The dormitory block has an extensive basement service storey, its rooms having original doors and joinery including cupboards. There is an eclectic classical fireplace in the former butler's pantry. Pointed arches lead to passages, which have doorways with overlights to the boys' rooms. The common room has an arch-braced roof with shouldered posts from collar to truncated principal rafters at the apex framing a quatrefoil formed of cast iron with foliate scrolls. An open-well cast-iron stair with stick balusters at the south-west junction of the dormitory blocks provides access to all floors.

The Long Dorm, intended for junior boys and located on the upper storey, retains the original boys' cabins. The partition walls have chamfered posts and rails. The arch-braced roof has laminated timber arches, additionally strengthened by wrought-iron tension bracing. The Zoo dormitory is similar but smaller, lacking the original cabin partitions.

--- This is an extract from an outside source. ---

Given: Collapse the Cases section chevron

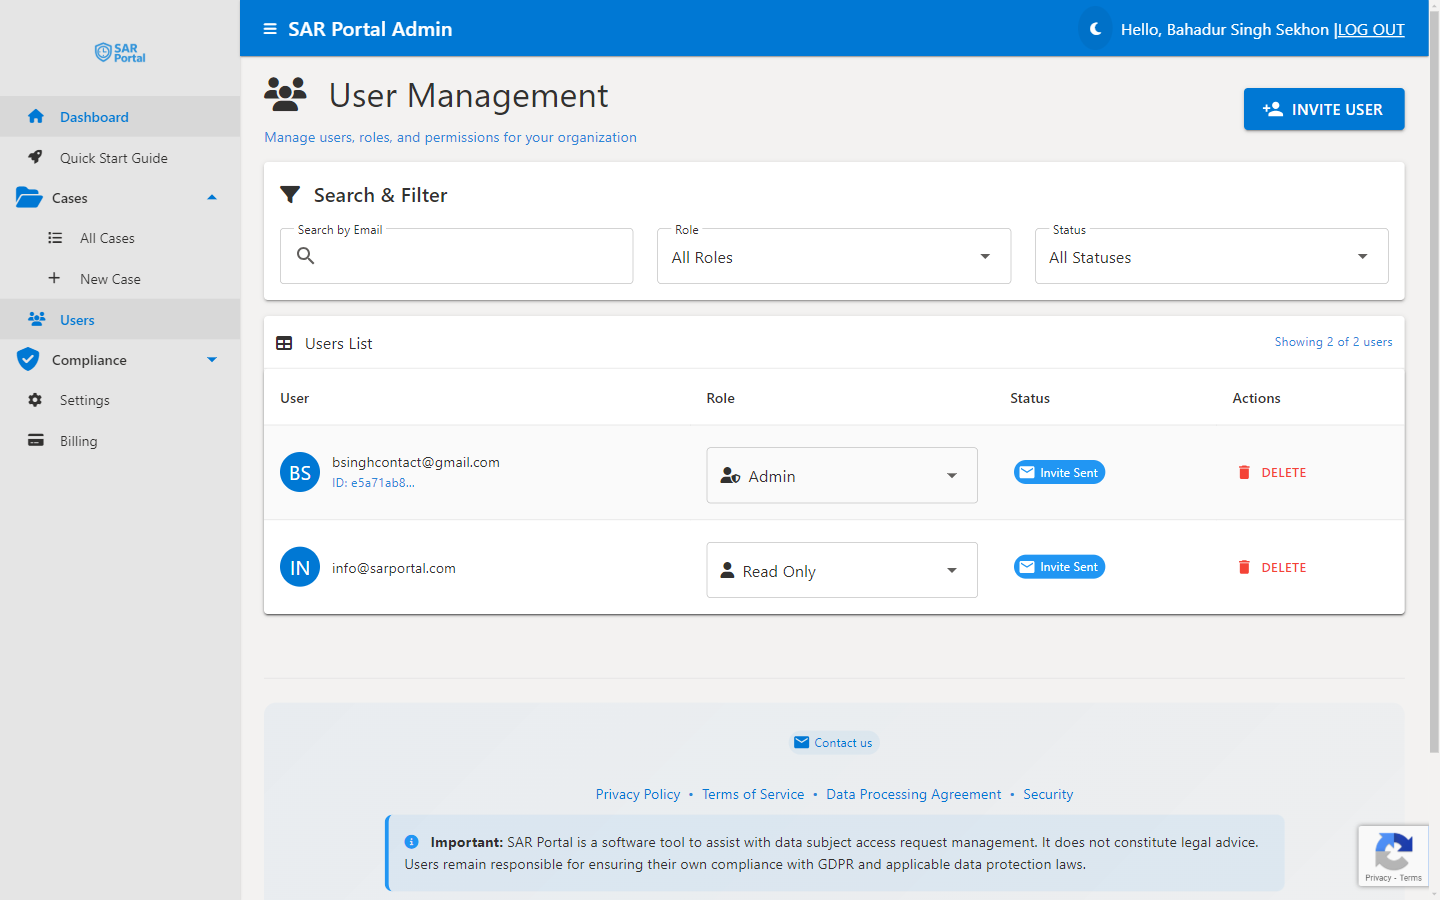Looking at the screenshot, I should coord(212,197).
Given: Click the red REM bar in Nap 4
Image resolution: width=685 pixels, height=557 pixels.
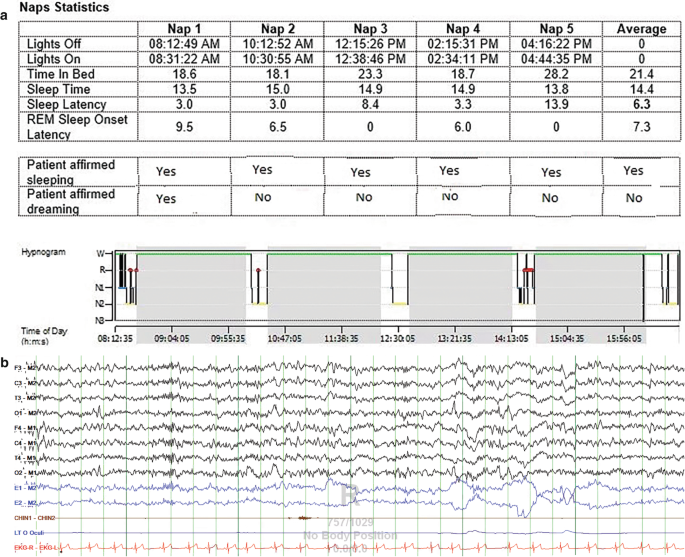Looking at the screenshot, I should point(527,270).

William Hill Knight was an architect who in his long career contributed to Cheltenham some of its most distinguished works of architecture, including the Synagogue of 1839, the Cemetery Chapels of 1864, and the Museum and Library of 1887. He was a highly versatile architect, and when commissioned by the Reverend Samuel Green to design a boarding house for Cheltenham Boys College, for whom he was later to design their swimming baths in College Baths Road, he chose the Gothic Revival style already chosen for the existing College buildings. In contrast to J. Wilson, the Bath architect who designed the first phase of the College in 1841, and who chose a Picturesque rendition of the Perpendicular style, Knight here worked in a typically High Victorian interpretation of Middle Pointed Gothic Revival. The red brick with polychromatic detailing combined with the use of plate tracery fenestration provides a clear sense of stylistic continuity. The composition is exceptionally well-handled, exhibiting through its use of studied asymmetry and the integration of tall stacks into the massing of the front block, with its complex roof massing, and its juxtaposition with the rear wing some of the characteristics later seen in the Domestic Revival movement. The result is a composition of distinctive quality and character, there being a clear separation between the front housemaster's block and the rear dormitory wing. The former is more ornate and benefits from fine polychromatic and carved stone detail, but the whole is unified by a stylistic unity of approach and a skilful use of mass and compositional form.

This use of High Victorian Gothic Revival reflects a clear understanding of the latest architectural trends. Some of its leading Gothic architects of the period, being held in high regard by the Anglican establishment, were also from the 1860s commissioned by Anglican public schools to design new school buildings and complexes in what was considered to be a muscular Christian style. In this context, Hazelwell is highly unusual, for rather than forming an integral part of a collegiate composition or group, such as G. E. Street's Denstone College, Staffordshire, or William White's additions to Marlborough School, Wiltshire, it was built as a private development by the first housemaster, Samuel Green, and formed part of an extensive development of boarding houses built for the expanding Cheltenham College, whose then principal, Dr Barry, intended to create a boarding house company.

Hazelwell is clearly the most architecturally distinguished of the group and, moreover, has retained its internal plan form and on the upper floor many of the partitions to the cabins set under arched laminated timber ribs. These appear, on the basis of available evidence, to be unusually complete survivals relating to boarding school life in the 19th century. Those at Downside Abbey, Somerset, provide an additional example. Laminated timber was developed in the early 19th century, firstly in bridge design in Germany and then for the wide spans needed for indoor riding schools in France. In England they were pioneered by the Newcastle architect Benjamin Green who used the technique for railway bridges on the east coast line near Newcastle, and the new church built at Cambo, Northumberland, in the 1840s.

In summary, Hazelwell comprises a fine example of a Gothic Revival villa and an unusually complete example of a public school boarding house.